Yes, all of the old problems are there. There’s a bit too much sodding hysteria, too much is taken for granted and too often Penny fails to realise that the struggles she describes for young women aren’t much different to those men go through – or that, where they are, there are just as vicious proxies on the cock-toting side of the fence.
But you can’t deny that the woman can turn a sentence, and that she scores a few hits. She’s entirely right when she says, for example, that men get hysterical about NSA revelations because, unlike women, they didn’t grow up being watched. By and large, boys don’t spend their formative years under anything approaching the same level of physical scrutiny as girls.

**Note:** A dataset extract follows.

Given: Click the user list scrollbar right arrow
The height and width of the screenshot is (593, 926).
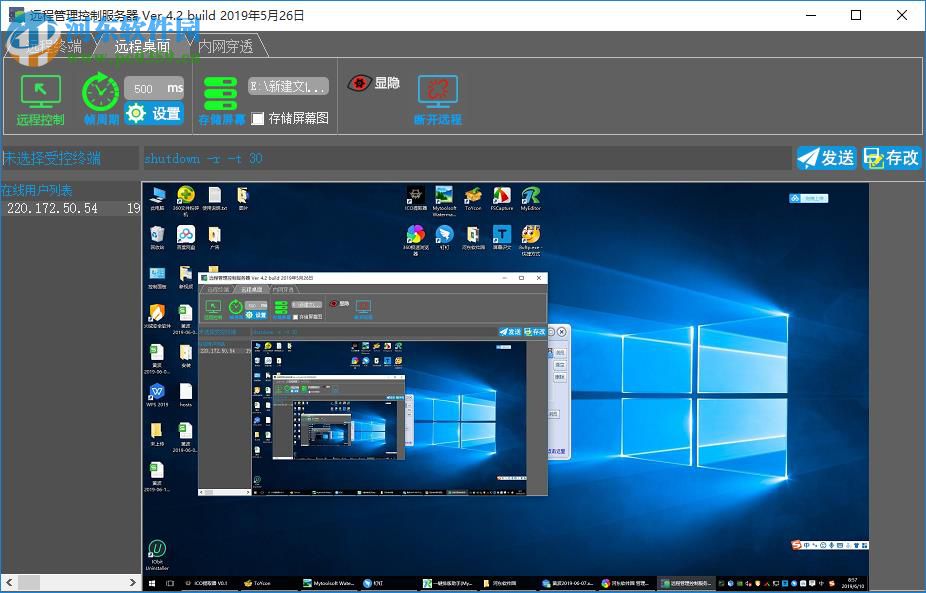Looking at the screenshot, I should point(134,582).
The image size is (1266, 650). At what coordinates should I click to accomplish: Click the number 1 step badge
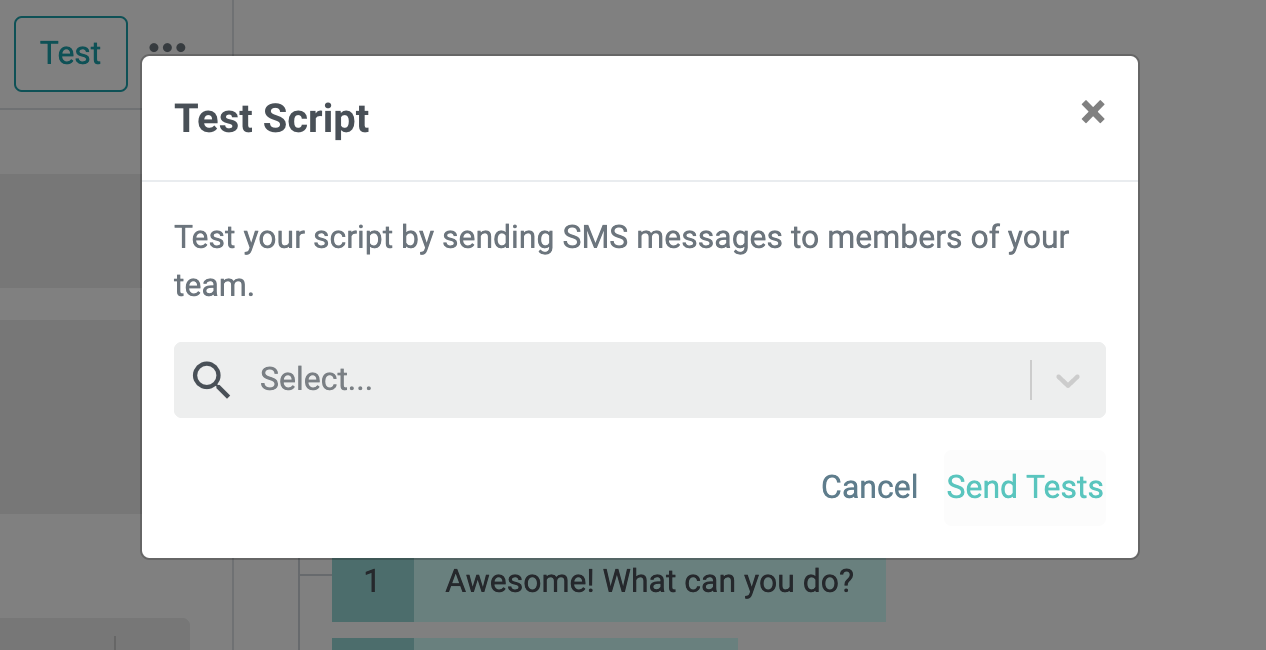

So the new surveillance culture and the rise of social software is elevating a problem women have always had and turbo-charging it. Thus the fact that “obtaining a naked or next-to-naked picture of another person gives you power over them”, the most straightforward truism in the essay, cannot ever apply as closely to men as it does to women.
The simplest compliment I can pay Cybersexism is that I wish it had been many times the length, because what it lacks in rigour it more than makes up for in vivid autobiography, and I think if more people read this before taking to the internet to hurl death threats at Laurie Penny, they might, as I will, think twice before dismissing her as a hysterical spoilt brat. They might even listen to what she has to say.
I’m less interested in the catalogue of abuse Penny has assembled – we all get hate on the internet – than I am her provocative argument that sex on the internet should not be viewed as any less real than sex IRL; that “how you fuck can be less important than how you talk about fucking”.
Perhaps for a Lefty columnist, that’s a given.
I did come away with the small but significant truth that there is a uniquely terrifying, preternatural sort of impotent rage behind a lot of anonymous male commenters, tweeters and posters on the internet that makes life as a woman in the public eye especially difficult and upsetting. It’s worth reminding ourselves of that fury, and how disquieting, disorientating and disempowering it can be.
I remain unconvinced that misogyny is unavoidably architected into anyone’s experience of the internet; I think a lot of these commentators actively seek out the worst of the internet and then masquerade as shocked – or hurt – when they find it. And I’m uncomfortable with the implication behind Penny’s argument, which is that women need special treatment, always a warning sign.
Further, I don’t see misogyny on the internet getting markedly worse: outraged female columnists banging on about their detractors’ insults are not evidence of an explosion in violent threats and abuse. Noise does not equate to research. If anything, I sense the majority of trolls are getting more timid now more of them are getting outed and rounded on by attention-seekers like Times columnist Caitlin Moran.
But, but, but. She’s got a point. We do need to think more carefully about how women are spoken to online, even if only because men are coming across as such graceless, ungallant and unchivalrous bastards.